Músculos para correr na chuva

Atualizado em 20 de setembro de 2016

Não somos como os carros de Fórmula 1. Quando vem a chuva, os possantes entram nos boxes e trocam seus pneus para piso molhado. Nós, quando corremos, só poderíamos fazer isso se carregássemos um par de tênis com sola para piso molhado (mas nem sei se existe uma tecnologia eficiente assim…). E como a maioria de nós não corre com um par de tênis extra, somos obrigados a utilizar um mecanismo de adaptação corporal natural: nossos músculos.

Para explicar este mecanismo, é importante lembrar das alterações que a chuva gera em alguns dos principais tipos de piso que costumamos correr. Em trilhas, a água pode tornar o solo escorregadio, mais mole e traiçoeiro, com buracos e desníveis escondidos em poças da água. No cimento, o chão também pode ficar mais escorregadio e ter buracos escondidos pela água, mas a densidade não muda.
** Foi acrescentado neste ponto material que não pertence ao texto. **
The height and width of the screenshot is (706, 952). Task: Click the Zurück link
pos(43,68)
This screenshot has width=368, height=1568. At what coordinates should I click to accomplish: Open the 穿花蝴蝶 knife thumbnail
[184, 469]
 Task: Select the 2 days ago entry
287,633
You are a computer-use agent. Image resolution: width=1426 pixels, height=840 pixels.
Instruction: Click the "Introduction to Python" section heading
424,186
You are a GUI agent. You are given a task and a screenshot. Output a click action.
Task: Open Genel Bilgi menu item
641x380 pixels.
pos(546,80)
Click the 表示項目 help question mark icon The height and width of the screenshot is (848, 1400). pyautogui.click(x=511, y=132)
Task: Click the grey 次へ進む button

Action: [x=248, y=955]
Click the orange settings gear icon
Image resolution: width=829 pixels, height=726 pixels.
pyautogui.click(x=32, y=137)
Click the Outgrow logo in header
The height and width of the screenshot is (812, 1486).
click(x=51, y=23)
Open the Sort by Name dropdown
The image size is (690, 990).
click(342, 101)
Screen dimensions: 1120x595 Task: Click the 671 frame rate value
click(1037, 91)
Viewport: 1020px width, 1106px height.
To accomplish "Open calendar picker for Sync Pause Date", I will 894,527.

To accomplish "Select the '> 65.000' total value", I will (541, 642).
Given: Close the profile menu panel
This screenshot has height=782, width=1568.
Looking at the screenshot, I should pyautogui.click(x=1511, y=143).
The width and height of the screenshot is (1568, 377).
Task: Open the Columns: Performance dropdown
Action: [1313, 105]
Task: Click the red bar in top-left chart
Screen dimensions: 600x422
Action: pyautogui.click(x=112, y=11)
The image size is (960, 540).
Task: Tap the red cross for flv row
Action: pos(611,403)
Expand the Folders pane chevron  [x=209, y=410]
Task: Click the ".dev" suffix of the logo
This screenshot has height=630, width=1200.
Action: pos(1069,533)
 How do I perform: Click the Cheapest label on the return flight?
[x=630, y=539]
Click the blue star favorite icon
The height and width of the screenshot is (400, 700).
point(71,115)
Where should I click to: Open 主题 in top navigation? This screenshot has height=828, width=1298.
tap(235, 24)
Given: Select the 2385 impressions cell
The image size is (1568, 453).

Já o asfalto é um dos pisos em que menos sentimos a diferença quando molhado ou seco.

Quando corremos em uma superfície mais macia, somos convidados a afundar mais nela, tendo nosso impacto amortecido, gerando menos sobrecargas nas articulações durante a fase de apoio de descarga de peso. Em caso de uma terra que fica mais macia quando molhada (vamos chamar isso de lama mesmo, rs) a força do impacto absorvido por ela não é devolvida para nosso corpo (como aconteceria em uma cama elástica), fazendo com que este tenha que fazer mais força para sair deste “amortecedor”, a cada passo. Por isso, correr na lama e na areia fofa da praia exigem muito mais condicionamento muscular, cansando bem mais os músculos utilizados na impulsão vertical (ganho de altura), como os anteriores da coxa (quadríceps), glúteos, lombar e panturrilhas.

No caso de pisos irregulares escondidos pela água acumulada, a sensação é como correr em um campo minado. Ficamos naturalmente mais tensos e menos flexíveis, gastando mais energia naturalmente. Além disso, sem reparar, curvamos mais a cabeça para baixo em relação a terrenos menos “traiçoeiros”. Isto acontece porque normalmente olhamos as irregularidades a vários metros na frente e calculamos para desviar deles antecipadamente, com certa margem de segurança.

Correr em uma pista coberta por água retira esta nossa capacidade de antecipação, fazendo com que tenhamos que tomar as decisões muito rapidamente, no momento exato que nos deparamos com a interferência (um buraco, uma raiz de árvore, um azulejo solto, etc.). Isso nos faz correr olhando mais para baixo, muitas vezes mais devagar e mais tensos, aumentando a demanda dos músculos posteriores de nosso corpo, como os do pescoço, da lombar e panturrilhas.

Outro fator importante é o atrito. Seja qual for o piso de corrida, quando coberto por uma fina camada de água, ele é reduzido. No asfalto esta diferença é bem menor, mas também ocorre. Um piso com menos atrito reduz a nossa capacidade de impulsão horizontal, ou seja, que nos desloca para frente, para os lados ou para trás. Isto quer dizer que acabamos gastando mais energia na contração muscular correndo em linha reta, fazendo curvas, freando na descida ou desviando de buracos e pessoas à frente.

Por fim, desconsiderando a qualidade do terreno, correr na chuva significa fazer atividade física com umidade relativa do ar a 100%. Existem estudos demonstrando que, nesta taxa de umidade, o mecanismo de refrigeração do nosso corpo fica bem menos eficiente, pois a transpiração fica comprometida, aquecendo o nosso corpo mais facilmente, aumentando a sobrecarga muscular.

Por outro lado, existem aqueles que consideram a própria chuva como um refrigerador externo do corpo. Neste caso, sugiro que experimente correr de noite a 25° em Brasília e depois, no mesmo horário e temperatura, em Manaus. A diferença de umidade é gigante – e, por isso, tenho certeza que você vai se cansar mais em um deles. Se tiver chuva, eu penso que vai depender da temperatura da água que cai sobre nosso corpo, não? 🙂

Seja pior ou melhor, mais prazeroso ou não, o importante é entender que os seus músculos e seu corpo irão responder de um jeito diferente durante os treinos – com e sem chuva. Para isso, basta não colocar as mesmas metas (da mesma forma em relação a treinos de manhã, tarde e noite, inverno e verão, a não ser que corra na esteira, em ambiente climatizado e umidade controlada).

Particularmente, eu prefiro sempre me molhar na rua!